According to him, the problem concerns not only electricity procurement but also criminal and administrative processes in general. He also cited his own example of a case that reached the European Court of Human Rights and lasted for over ten years.
In this case, the court of appeal opened proceedings after the expiration of the appeal deadlines without any procedural grounds, and national courts did not see a violation in this. Only after 11 years did the ECHR recognize a violation of the applicant’s rights, and the pensioner, after a multi-year legal struggle, received compensation amounting to only 1,000 euros.
“After 12 years, we proved the obvious: there was no need to open appeal proceedings. But my client received only 1,000 euros in compensation for this entire period. This is absolutely unfair and disproportionate in relation to the balance of the rights of the state and business,” the speaker emphasized.
In the lawyer’s opinion, the key problem remains the virtual absence of personal liability of officials for unlawful decisions.
Oleksii Hnatenko paid special attention to the impact of legal uncertainty on the market itself. He emphasized that more and more companies are refusing to participate in public procurement due to excessive legal risks:
“It is not normal when business says: ‘I do not want to work with public procurement.’ This testifies to the distortion of the market and the regulatory environment.”
As one of the possible solutions, the Partner in the Dispute Resolution Practice at Juscutum suggested introducing the principle of the lawfulness of a market participant’s actions into special legislation — by analogy with the principle of the lawfulness of a taxpayer’s decisions in the Tax Code. In his opinion, it is the state that must prove the unlawfulness of business actions, not the other way around.
Analyzing current judicial practice in disputes between the prosecution and electricity suppliers, Oleksii Hnatenko drew attention to the necessity of a very thorough justification for price modifications in contracts.
He emphasized that today courts demand not just a demonstration of short-term price fluctuations, but a full analysis of market dynamics from the moment of contract conclusion to the moment of introducing changes.
“It is necessary to show the cause-and-effect relationship between market changes and the consequences for the supplier. Precisely this can be an argument that the court will hear,” advised the lawyer.
At the same time, he warned that current judicial practice proceeds from the basis that 10% is a limit for the entire contract, and not for each supplementary agreement separately.
Also, according to him, reviewing the price of already delivered electricity is unacceptable from the perspective of the principle of legal stability.

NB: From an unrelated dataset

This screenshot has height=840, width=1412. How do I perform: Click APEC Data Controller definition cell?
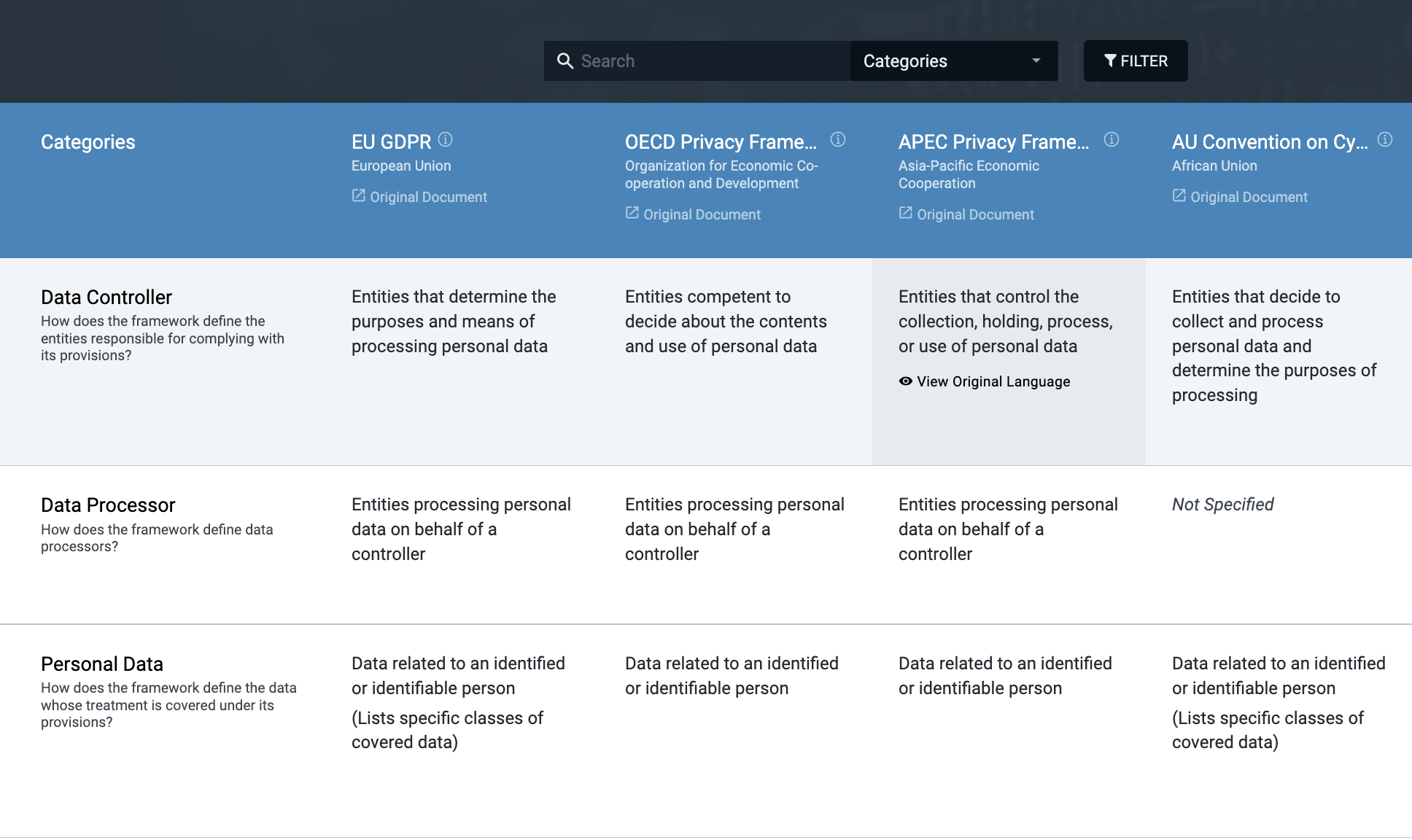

At the end of his speech, Oleksii Hnatenko expressed hope that with the launch of the market coupling mechanism and new market rules from January 1, 2027, the approaches to price formation for electricity will change.
However, without eliminating the three key problems — imperfect formula pricing, excessive prosecution intervention, and the state’s retrospective approach — the market will continue to remain in a state of legal instability.
The Partner in the Dispute Resolution Practice at Juscutum emphasized: the state must not only establish rules for business but also bear liability for its own mistakes and the legal uncertainty that has been destroying trust in the judicial system and state institutions for years. After all, under conditions of war and constant economic pressure, it is precisely the predictability of rules and the balance of interests between the state and business that are critically important for the stability of the energy market.
“If the state makes a mistake, it, just like business, must pay a heavy price for its mistake,” the lawyer summarized.